Environment
Azure Databricks 10.1, including Spark 3.2.0
Scenario
I want to retrieve the average of a series of values between two timestamps, using a SQL UDF.
The average is obviously just an example. In a real scenario, I would like to hide some additional querying complexity behind a SQL UDF.
Tried (and working)
%sql
SELECT avg(temperature) as averageTemperature
from oventemperatures
where ovenTimestamp
between to_timestamp("1999-01-01")
and to_timestamp("2021-12-31")
And this seems possible in a UDF as well.
CREATE FUNCTION
averageTemperatureUDF(ovenID STRING, startTime TIMESTAMP, endTime TIMESTAMP)
RETURNS FLOAT
READS SQL DATA SQL SECURITY DEFINER
RETURN SELECT avg(ovenTemperature) as averageTemperature
from oventemperatures
where ovenTimestamp
between to_timestamp("1999-01-01")
and to_timestamp("2021-12-31")
Tried (and failed)
When I want to use the UDF's parameters in the filter condition, the function definition fails.
CREATE FUNCTION
averageTemperatureUDF(ovenID STRING, startTime TIMESTAMP, endTime TIMESTAMP)
RETURNS FLOAT
READS SQL DATA SQL SECURITY DEFINER
RETURN SELECT avg(ovenTemperature) as averageTemperature
from oventemperatures
where ovenTimestamp
between startTime
and endTime
The error message complains on "correlated column".
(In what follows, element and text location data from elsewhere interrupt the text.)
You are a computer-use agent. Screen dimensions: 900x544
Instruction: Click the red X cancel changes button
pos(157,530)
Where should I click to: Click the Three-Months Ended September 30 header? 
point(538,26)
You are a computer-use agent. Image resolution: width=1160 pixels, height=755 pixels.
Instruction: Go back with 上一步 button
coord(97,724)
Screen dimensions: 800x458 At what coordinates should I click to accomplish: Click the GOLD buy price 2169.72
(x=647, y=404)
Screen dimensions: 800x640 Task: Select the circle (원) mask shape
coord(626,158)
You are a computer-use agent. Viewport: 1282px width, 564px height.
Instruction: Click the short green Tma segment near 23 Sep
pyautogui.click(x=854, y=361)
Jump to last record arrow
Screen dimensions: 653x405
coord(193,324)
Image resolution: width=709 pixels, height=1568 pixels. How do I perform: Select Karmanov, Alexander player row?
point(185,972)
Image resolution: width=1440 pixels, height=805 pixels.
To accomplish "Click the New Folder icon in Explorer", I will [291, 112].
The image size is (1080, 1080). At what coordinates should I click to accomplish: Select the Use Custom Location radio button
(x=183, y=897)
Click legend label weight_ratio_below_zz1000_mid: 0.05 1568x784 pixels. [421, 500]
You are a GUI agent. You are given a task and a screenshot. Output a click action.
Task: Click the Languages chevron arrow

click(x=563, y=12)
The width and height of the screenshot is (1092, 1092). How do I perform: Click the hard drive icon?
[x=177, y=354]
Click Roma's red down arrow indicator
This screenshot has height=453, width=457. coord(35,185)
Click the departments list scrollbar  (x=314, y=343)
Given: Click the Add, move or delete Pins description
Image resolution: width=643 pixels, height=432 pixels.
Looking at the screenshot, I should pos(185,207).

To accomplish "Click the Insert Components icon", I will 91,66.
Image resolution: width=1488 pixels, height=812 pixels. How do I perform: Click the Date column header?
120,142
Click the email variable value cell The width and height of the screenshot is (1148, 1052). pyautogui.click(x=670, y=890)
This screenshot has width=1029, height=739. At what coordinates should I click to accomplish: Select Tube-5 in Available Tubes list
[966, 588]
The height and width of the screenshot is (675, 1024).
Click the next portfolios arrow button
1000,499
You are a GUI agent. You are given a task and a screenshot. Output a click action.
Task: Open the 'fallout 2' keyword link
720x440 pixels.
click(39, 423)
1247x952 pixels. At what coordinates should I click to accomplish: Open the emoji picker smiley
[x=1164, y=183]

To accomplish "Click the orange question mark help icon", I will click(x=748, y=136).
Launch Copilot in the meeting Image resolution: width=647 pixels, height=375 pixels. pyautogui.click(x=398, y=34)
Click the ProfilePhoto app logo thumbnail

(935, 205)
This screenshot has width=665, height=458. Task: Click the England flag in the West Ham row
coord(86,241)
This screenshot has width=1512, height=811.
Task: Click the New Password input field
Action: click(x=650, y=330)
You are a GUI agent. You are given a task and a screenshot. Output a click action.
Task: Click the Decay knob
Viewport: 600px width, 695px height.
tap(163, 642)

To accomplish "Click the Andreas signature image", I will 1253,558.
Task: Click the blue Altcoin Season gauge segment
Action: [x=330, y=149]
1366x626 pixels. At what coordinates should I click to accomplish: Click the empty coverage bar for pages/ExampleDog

Error in SQL statement: AnalysisException:
Correlated column is not allowed in predicate
(spark_catalog.default.oventemperatures.ovenTimestamp >= outer(averageTemperatureUDF.startTime))
(spark_catalog.default.oventemperatures.ovenTimestamp <= outer(averageTemperatureUDF.endTime)):
Aggregate [avg(ovenTemperature#275) AS averageTemperature#9299]
+- Filter ((ovenTimestamp#273 >= outer(startTime#9301)) AND (ovenTimestamp#273 <= outer(endTime#9302)))
+- SubqueryAlias spark_catalog.default.oventemperatures
+- Relation default.oventemperatures[ovenTimestamp#273,(...),ovenTemperature#275,(...)]
JDBCRelation(OvenTemperatures) [numPartitions=1]
Question(s)
It seems that it is not accepted to use the UDF's parameters inside the expressions.
- Is that a correct conclusion?
- Any reason for this limitation?
- Any alternatives to work around this?